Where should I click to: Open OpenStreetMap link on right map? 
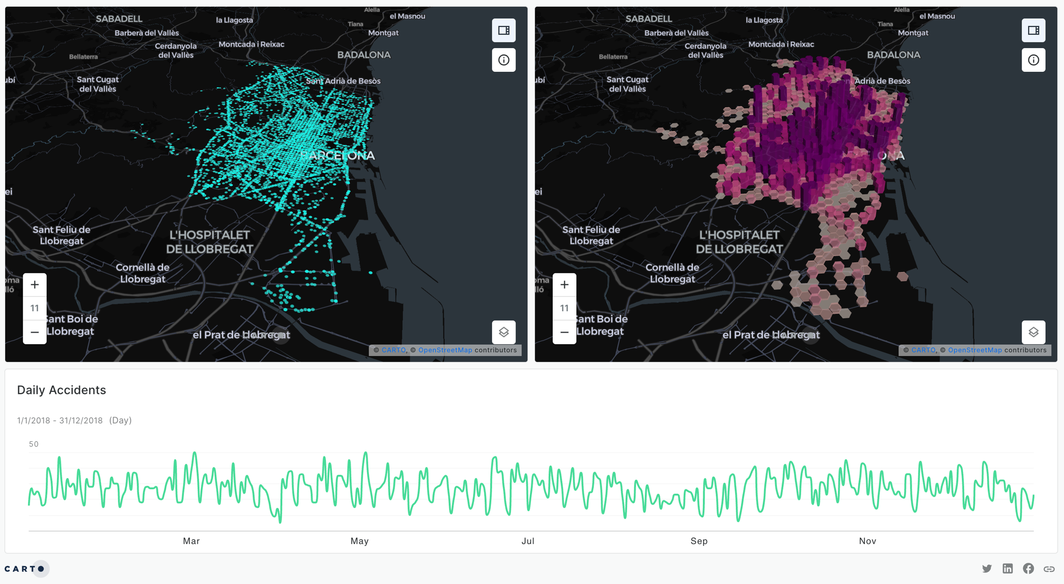974,350
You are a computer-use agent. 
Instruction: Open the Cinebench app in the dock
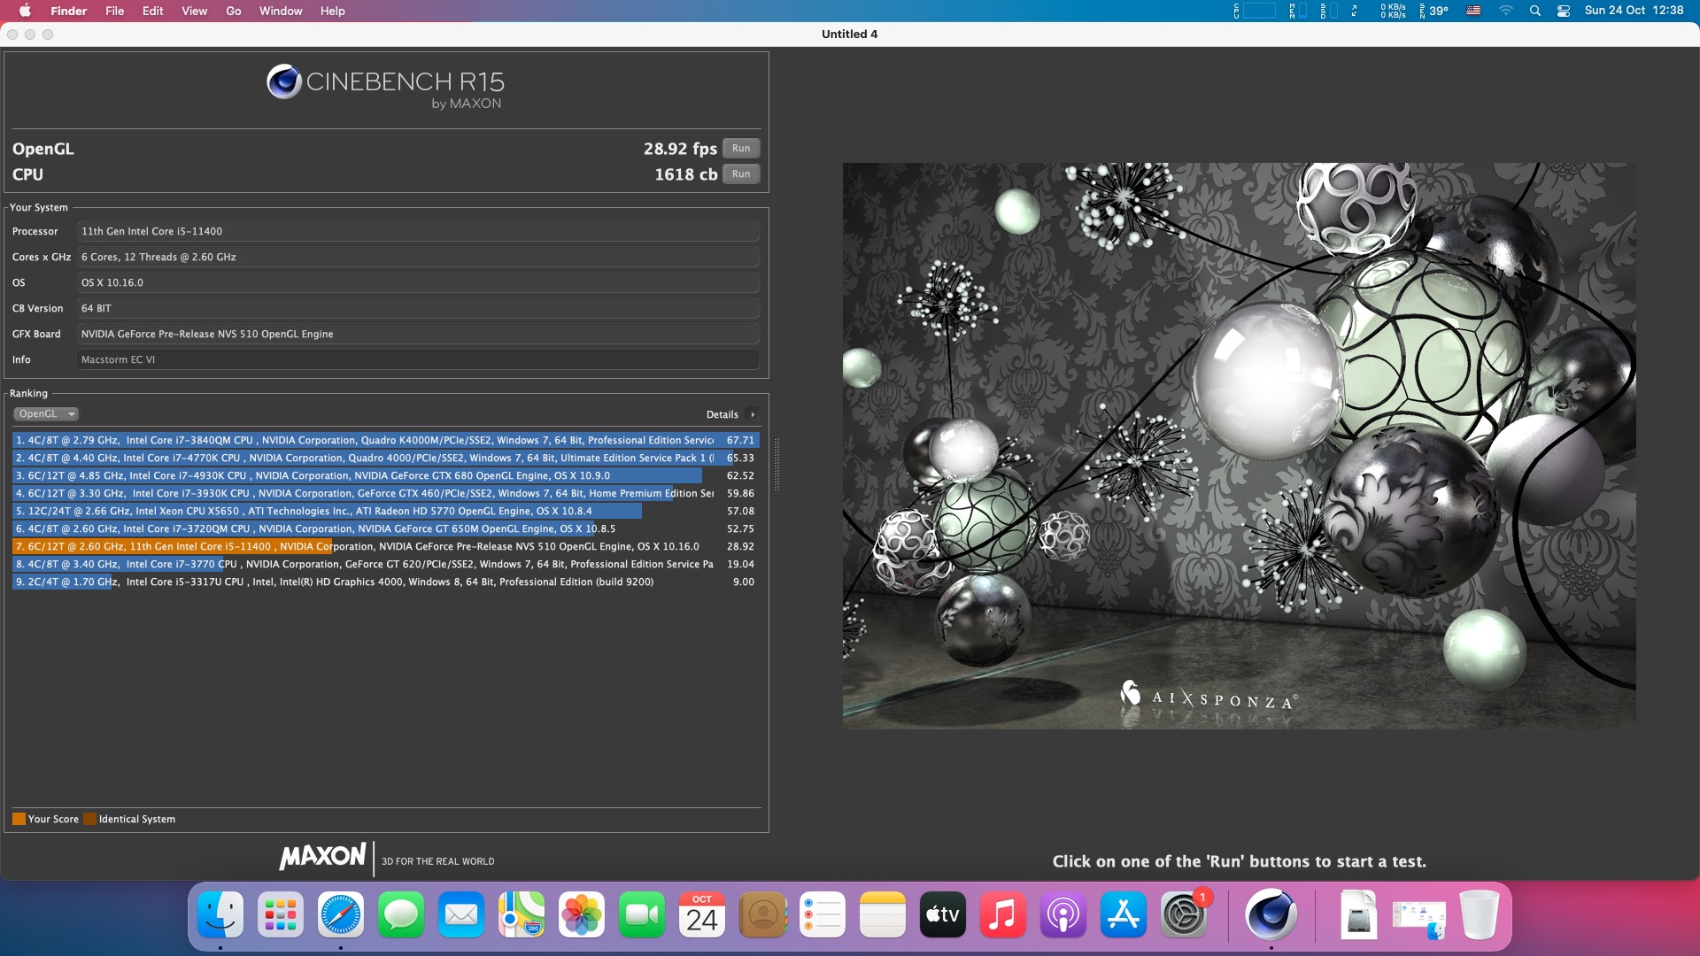(x=1271, y=914)
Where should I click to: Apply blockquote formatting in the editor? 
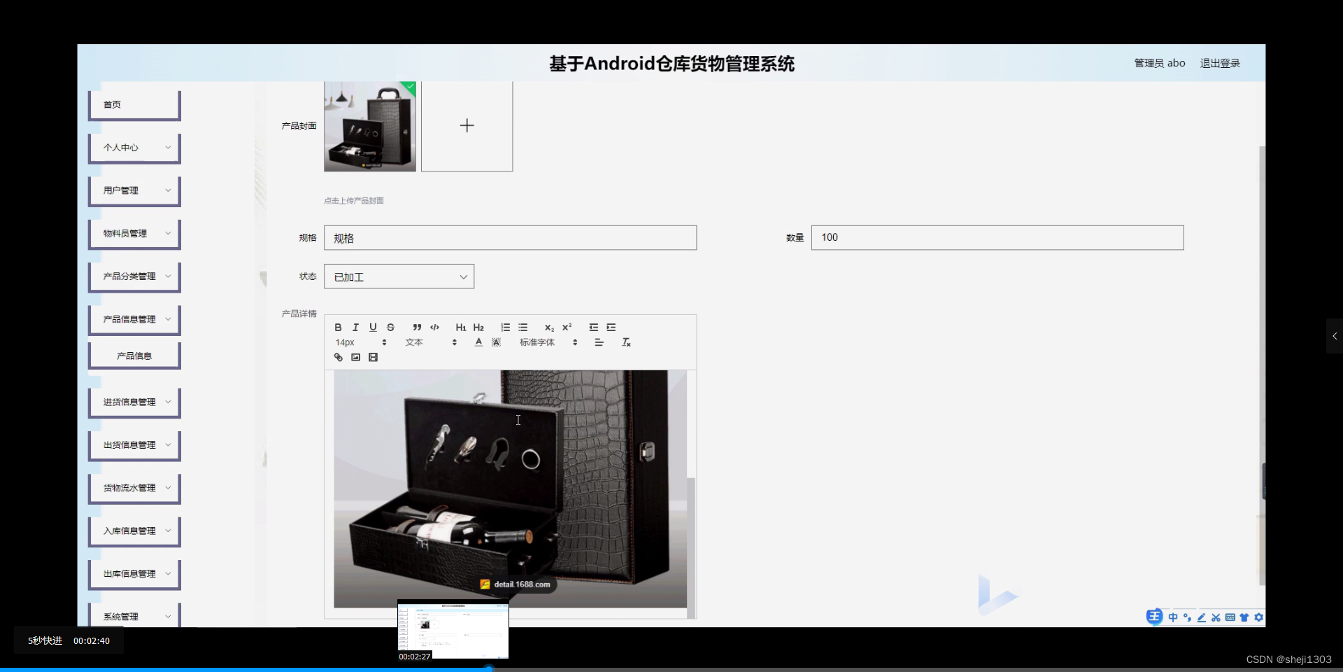tap(416, 327)
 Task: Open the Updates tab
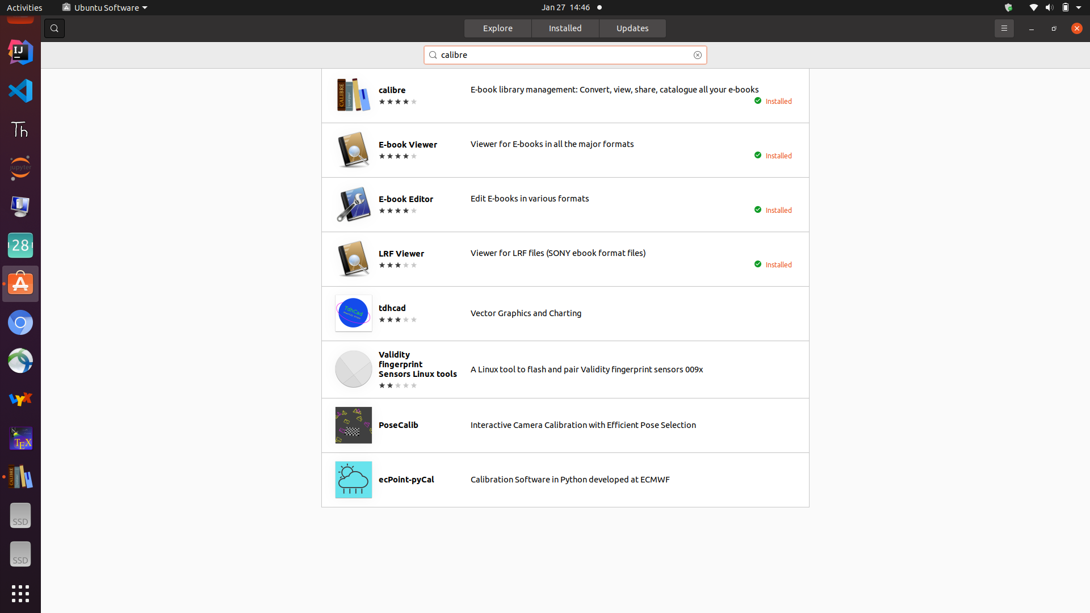(x=632, y=28)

=====

Line by line, give the material above again exactly, but without any pictures.

Where should I click to: Open OpenStreetMap link on right map? 
974,350
You are a computer-use agent. 
Instruction: Open the Cinebench app in the dock
(x=1271, y=914)
Where should I click to: Apply blockquote formatting in the editor? 
tap(416, 327)
 Task: Open the Updates tab
(x=632, y=28)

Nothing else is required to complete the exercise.